• [What the exercise asks]
Filter this data down to the lines that hold "will", and copy them.

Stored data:
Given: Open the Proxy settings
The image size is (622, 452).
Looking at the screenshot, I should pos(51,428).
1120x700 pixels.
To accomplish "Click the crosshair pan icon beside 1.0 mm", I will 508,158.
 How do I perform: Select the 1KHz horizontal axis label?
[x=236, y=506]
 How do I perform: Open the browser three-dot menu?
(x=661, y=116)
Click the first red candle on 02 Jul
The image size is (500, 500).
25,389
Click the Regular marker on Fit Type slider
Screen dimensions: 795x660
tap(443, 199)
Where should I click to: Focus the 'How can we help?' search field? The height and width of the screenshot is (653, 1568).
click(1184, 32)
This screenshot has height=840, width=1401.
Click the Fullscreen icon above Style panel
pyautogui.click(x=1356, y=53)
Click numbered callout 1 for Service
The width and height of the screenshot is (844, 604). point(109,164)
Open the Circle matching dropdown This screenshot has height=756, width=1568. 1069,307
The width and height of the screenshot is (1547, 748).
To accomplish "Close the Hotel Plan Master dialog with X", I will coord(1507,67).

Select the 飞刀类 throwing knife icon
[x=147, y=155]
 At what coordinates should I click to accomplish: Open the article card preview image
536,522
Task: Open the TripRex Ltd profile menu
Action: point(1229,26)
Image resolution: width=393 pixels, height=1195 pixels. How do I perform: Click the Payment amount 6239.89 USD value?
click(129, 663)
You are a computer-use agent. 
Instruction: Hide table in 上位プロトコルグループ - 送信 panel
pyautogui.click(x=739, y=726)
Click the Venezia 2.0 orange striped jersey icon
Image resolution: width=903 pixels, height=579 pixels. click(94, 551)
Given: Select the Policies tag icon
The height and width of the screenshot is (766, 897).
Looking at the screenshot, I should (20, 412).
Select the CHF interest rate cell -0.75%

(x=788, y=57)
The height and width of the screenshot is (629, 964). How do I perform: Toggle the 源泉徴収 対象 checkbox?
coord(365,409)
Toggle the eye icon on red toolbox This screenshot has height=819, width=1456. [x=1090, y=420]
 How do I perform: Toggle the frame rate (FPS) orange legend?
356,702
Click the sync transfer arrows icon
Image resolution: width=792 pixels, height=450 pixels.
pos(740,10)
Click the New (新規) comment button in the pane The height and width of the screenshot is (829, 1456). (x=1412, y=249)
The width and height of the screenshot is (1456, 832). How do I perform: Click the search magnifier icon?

• [Output of the task]
To accomplish "Click the crosshair pan icon beside 1.0 mm", I will 508,158.
To accomplish "Close the Hotel Plan Master dialog with X", I will coord(1507,67).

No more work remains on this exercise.